As a literacy educator and founder of Book Harvest, a nonprofit in North Carolina that has now distributed over half a million books to kids in need, Young has seen firsthand how powerful it is when children connect with the diversity they see in the stories they read, especially given that there aren't actually that many of these kinds of books out there.

In fact, that’s why she started Book Harvest’s “Mirrors and Windows” program in partnership with First Book, a nonprofit social enterprise organization that provides new books  and resources  to classrooms and programs in under-resourced communities, helping create equal access to quality education.
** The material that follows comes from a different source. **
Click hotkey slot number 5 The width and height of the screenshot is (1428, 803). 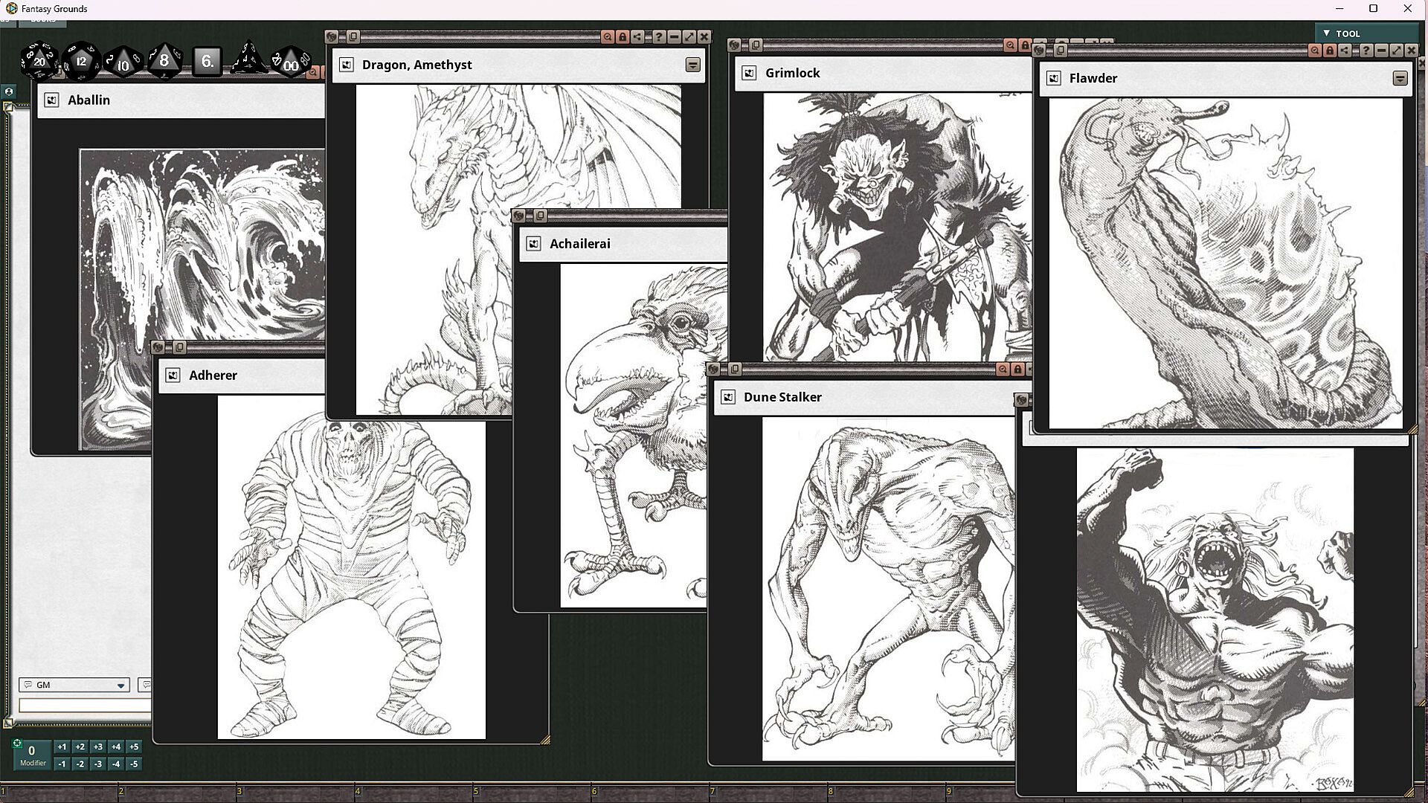(533, 793)
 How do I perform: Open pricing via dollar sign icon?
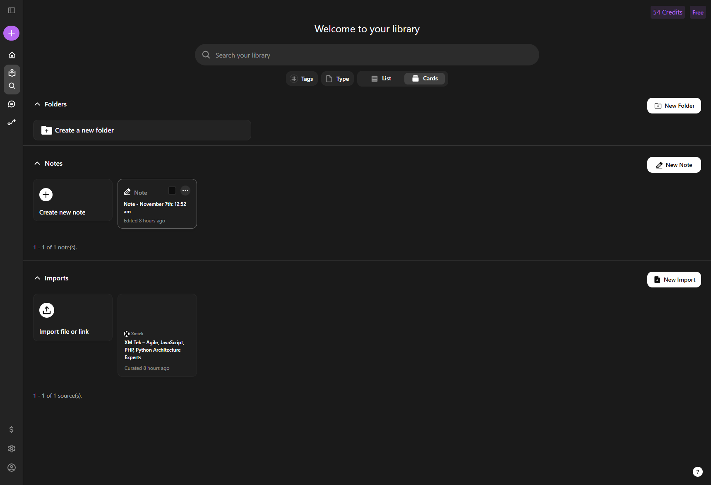(12, 430)
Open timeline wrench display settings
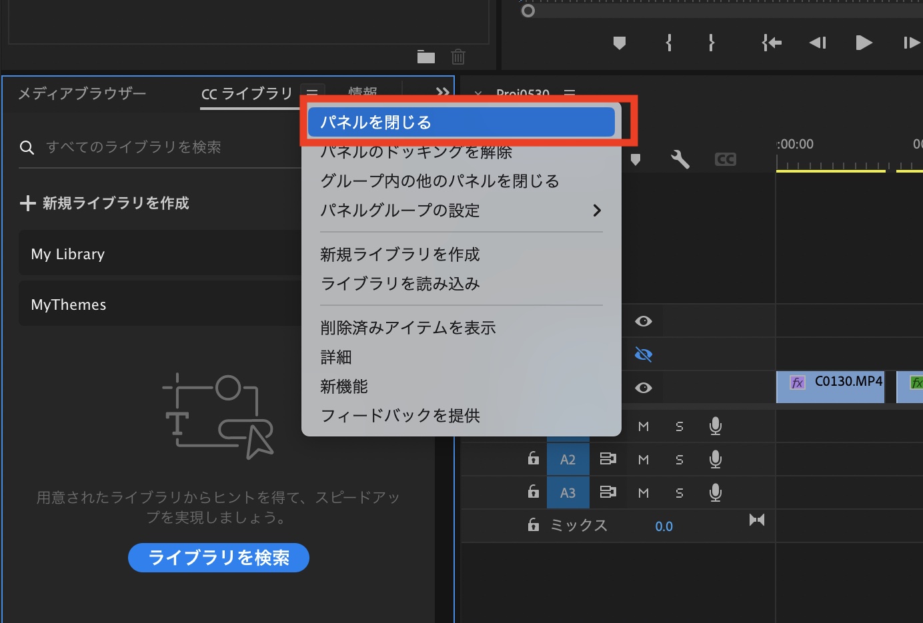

She was inspired to name the program after reading the work of Rudine Sims Bishop, who coined the phrase to describe how books can act as “mirrors” to reflect a child’s world or “windows” into worlds other than their own.

Young wanted to make sure the kids receiving books could see their own experiences and identities reflected in these narratives — and that they could read about other communities too.

It can be powerful for a child who hasn't had access to a story with characters that reflect their own experiences to finally see themselves in what they read.

That's because it can be especially challenging, if not impossible, for children of color, children with disabilities, children who identify as gender nonconforming or transgender, or children who come from nontraditional families to find books that speak to their experiences. And without that representation, these kids will struggle to feel that their own stories matter.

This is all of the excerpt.